A few months ago, I watched the documentary on YouTube again that fascinated me as a middle school student to revisit the scientist’s argument about “the brain as a Swiss Army knife.” From my scientific journey, I came to realize that the brain does not always give us a nice and precise answer. In fact, neurons’ signals are incredibly complicated, and scientists have to come up with clever ways to figure out what neurons are telling us. I also had to put in a lot of time and effort as an undergraduate and graduate student to have a better answer about the role of a small area in the monkey brain. I have been realizing that the artist’s insight on “coexistence” captures the essence of neuroscience. Indeed, “we can’t fail.” We have already made important discoveries about how complicated neuronal signals are, and we are getting closer step by step to having a better answer about how the brain works. For instance, the pattern of information exchange between the two brain areas during eye-hand coordination that I learned as a PhD student lays a strong foundation in developing neural prosthetics for stroke patients suffering from movement difficulties. Whenever we move, talk or think, different parts of the brain communicate to share information between them. Brain areas for vision and movement must exchange information when we make coordinated eye and arm movements. The pattern of information flow between LIP and PRR in eye-hand coordination has broad implications in both basic neuroscience and patient care.
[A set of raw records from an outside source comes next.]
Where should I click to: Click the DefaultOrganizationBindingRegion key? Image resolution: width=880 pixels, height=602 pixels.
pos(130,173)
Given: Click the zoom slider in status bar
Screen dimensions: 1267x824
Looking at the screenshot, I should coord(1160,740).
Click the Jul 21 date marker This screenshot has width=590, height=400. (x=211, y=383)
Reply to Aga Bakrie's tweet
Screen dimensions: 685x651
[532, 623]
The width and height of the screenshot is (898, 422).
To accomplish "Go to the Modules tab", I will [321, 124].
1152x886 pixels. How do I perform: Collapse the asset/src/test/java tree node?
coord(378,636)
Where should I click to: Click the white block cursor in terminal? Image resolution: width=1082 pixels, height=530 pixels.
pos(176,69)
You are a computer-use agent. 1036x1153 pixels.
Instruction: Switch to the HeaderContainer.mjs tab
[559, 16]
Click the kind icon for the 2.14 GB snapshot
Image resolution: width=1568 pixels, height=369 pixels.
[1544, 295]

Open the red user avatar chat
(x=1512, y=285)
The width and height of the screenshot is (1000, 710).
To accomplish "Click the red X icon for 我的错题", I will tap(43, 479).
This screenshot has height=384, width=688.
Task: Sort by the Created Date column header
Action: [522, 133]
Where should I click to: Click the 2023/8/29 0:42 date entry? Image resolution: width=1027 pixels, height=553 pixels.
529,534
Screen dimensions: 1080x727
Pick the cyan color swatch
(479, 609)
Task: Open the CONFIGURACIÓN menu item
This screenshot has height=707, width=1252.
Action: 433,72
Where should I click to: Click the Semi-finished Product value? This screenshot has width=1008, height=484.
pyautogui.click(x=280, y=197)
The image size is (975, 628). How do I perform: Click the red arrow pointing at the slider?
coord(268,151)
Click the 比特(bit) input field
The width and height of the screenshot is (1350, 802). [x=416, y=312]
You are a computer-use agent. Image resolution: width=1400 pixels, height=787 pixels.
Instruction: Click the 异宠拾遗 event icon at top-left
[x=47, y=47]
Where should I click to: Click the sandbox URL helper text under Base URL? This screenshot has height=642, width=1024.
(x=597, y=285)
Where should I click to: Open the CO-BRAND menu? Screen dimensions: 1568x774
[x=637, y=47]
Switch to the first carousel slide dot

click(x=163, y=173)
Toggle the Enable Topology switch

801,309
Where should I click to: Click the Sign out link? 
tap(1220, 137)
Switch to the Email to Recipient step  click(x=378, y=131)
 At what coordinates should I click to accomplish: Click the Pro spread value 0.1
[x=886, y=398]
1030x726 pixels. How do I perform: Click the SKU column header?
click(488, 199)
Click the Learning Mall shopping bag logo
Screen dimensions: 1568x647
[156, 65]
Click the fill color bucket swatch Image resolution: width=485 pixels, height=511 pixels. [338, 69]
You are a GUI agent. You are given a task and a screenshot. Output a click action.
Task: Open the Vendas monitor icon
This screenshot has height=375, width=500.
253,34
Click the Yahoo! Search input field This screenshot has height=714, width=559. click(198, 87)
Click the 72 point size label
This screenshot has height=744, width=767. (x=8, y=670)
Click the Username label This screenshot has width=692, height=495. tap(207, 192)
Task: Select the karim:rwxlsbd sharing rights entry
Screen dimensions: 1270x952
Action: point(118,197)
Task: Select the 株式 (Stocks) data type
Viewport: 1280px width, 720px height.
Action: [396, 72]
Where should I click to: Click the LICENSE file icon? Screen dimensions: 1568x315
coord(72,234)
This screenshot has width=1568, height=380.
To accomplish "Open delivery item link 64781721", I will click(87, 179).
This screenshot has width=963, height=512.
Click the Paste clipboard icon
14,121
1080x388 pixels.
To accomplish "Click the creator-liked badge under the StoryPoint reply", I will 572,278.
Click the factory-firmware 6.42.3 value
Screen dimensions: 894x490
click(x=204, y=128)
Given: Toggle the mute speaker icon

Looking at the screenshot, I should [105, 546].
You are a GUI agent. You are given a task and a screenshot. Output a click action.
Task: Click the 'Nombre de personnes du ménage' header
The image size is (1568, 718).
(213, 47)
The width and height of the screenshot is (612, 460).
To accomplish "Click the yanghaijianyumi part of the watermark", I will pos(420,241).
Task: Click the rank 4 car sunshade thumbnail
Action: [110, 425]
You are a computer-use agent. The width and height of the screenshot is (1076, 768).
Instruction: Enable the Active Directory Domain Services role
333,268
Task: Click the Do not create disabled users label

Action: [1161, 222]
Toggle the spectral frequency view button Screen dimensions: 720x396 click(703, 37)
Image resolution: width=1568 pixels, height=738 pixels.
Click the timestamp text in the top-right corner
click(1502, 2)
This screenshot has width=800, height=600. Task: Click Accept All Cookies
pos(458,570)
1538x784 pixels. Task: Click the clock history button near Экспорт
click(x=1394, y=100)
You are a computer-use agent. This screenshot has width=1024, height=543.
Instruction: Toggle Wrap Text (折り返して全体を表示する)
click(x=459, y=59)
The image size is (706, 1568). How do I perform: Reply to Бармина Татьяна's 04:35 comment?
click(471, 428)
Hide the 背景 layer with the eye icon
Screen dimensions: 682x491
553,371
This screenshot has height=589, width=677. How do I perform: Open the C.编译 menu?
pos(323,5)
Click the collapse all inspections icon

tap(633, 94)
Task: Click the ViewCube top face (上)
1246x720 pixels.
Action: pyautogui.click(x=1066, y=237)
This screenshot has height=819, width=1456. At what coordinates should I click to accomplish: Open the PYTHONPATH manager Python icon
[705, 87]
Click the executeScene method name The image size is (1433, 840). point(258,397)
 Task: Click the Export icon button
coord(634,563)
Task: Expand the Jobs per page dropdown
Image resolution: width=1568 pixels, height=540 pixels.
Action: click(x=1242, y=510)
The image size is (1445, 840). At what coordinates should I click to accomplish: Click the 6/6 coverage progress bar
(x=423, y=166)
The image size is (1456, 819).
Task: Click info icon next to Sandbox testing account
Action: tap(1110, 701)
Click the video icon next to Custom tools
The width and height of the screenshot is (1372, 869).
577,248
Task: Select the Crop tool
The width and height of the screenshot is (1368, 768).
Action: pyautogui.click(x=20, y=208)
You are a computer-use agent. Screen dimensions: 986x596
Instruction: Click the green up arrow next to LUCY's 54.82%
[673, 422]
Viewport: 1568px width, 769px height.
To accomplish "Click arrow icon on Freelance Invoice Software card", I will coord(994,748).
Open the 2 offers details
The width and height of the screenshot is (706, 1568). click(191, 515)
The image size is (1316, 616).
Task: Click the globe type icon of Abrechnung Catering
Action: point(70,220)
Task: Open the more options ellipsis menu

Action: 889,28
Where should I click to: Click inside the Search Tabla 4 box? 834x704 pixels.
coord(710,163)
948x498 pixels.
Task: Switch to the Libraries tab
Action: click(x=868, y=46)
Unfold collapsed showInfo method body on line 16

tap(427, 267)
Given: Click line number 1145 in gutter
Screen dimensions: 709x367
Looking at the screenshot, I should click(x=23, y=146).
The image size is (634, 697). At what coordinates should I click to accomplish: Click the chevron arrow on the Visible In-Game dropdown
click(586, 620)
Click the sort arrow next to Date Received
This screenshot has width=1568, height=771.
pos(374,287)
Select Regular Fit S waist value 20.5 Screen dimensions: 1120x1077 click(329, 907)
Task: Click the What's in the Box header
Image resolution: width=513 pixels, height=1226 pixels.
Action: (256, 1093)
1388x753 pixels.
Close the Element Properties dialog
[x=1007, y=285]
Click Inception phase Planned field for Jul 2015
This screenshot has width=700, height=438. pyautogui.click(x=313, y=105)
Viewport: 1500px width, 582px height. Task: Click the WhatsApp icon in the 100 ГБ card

My grandmother, a strong woman who always encouraged me to venture forward, now sadly suffers from Parkinson’s disease. She still has a very good memory, does mental arithmetic without any trouble and sometimes guides my mother’s driving with a solid spatial map in mind. However, she does have difficulties in initiating her movements and needs help when she wants to start walking. Her medications help mitigate her movement difficulties, but they are neither fundamental treatments nor solutions for her.
She once asked me after I completed my PhD thesis, “Congratulations! So, now that you have finished graduate school, do you have a solution for people like me?”
I had to answer, “Grandma, I learned that science does not always give me the clear answer I seek. I don’t have a solution for you yet as the brain is indeed complicated, but trust me, we’re getting closer!”